→ What is required
Please return the listing exactly as written, but without its pictures.

* * *

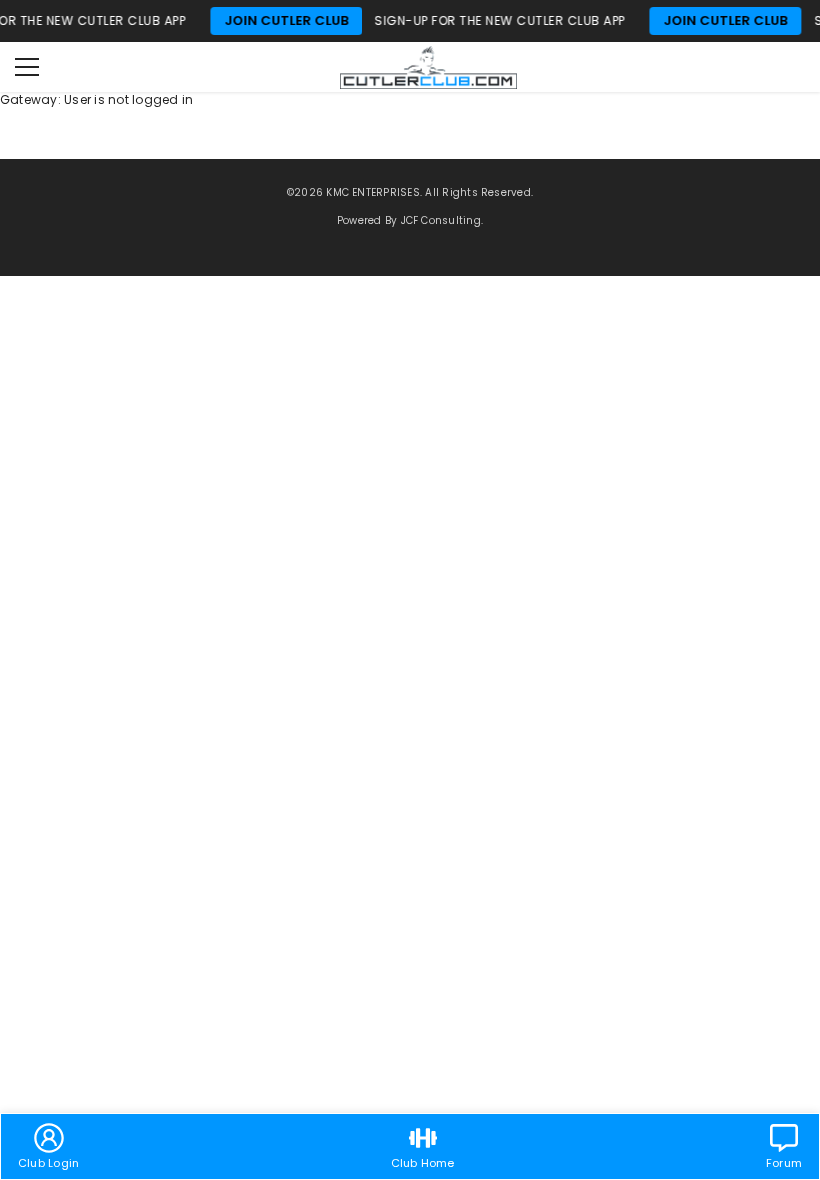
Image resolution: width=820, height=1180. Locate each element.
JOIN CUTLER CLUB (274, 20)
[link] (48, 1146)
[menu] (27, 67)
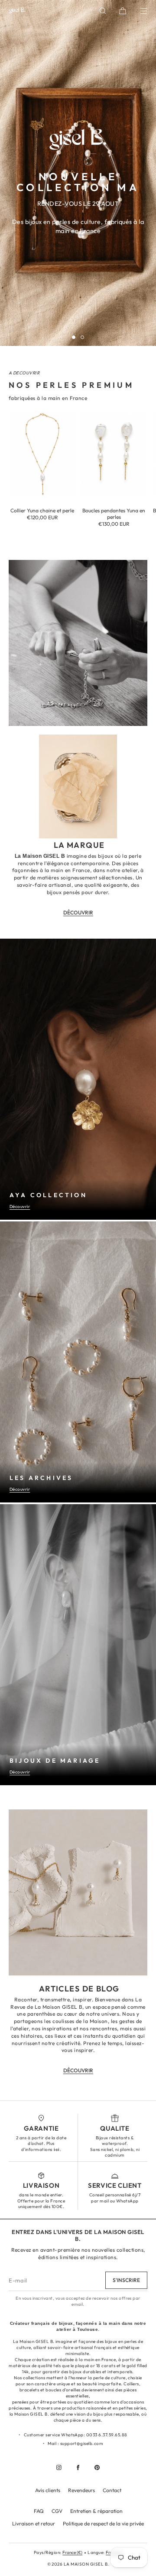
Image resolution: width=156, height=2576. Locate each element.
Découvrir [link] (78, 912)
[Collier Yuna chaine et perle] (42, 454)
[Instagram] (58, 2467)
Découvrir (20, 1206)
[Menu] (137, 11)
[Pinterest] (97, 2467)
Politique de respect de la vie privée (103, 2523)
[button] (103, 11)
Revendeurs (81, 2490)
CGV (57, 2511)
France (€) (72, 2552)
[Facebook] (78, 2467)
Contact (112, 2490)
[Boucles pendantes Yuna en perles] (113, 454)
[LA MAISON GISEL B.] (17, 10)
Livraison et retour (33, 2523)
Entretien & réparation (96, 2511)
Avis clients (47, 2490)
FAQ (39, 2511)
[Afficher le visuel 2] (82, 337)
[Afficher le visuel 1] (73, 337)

* * *

→ Solution for this task
Image resolution: width=820, height=1180. Locate each element.
JOIN CUTLER CLUB (274, 20)
[link] (48, 1146)
[menu] (27, 67)
Image resolution: width=156, height=2576. Locate each element.
Découvrir [link] (78, 912)
[Collier Yuna chaine et perle] (42, 454)
[Instagram] (58, 2467)
Découvrir (20, 1206)
[Menu] (137, 11)
[Pinterest] (97, 2467)
Politique de respect de la vie privée (103, 2523)
[button] (103, 11)
Revendeurs (81, 2490)
CGV (57, 2511)
France (€) (72, 2552)
[Facebook] (78, 2467)
Contact (112, 2490)
[Boucles pendantes Yuna en perles] (113, 454)
[LA MAISON GISEL B.] (17, 10)
Livraison et retour (33, 2523)
Entretien & réparation (96, 2511)
Avis clients (47, 2490)
FAQ (39, 2511)
[Afficher le visuel 2] (82, 337)
[Afficher le visuel 1] (73, 337)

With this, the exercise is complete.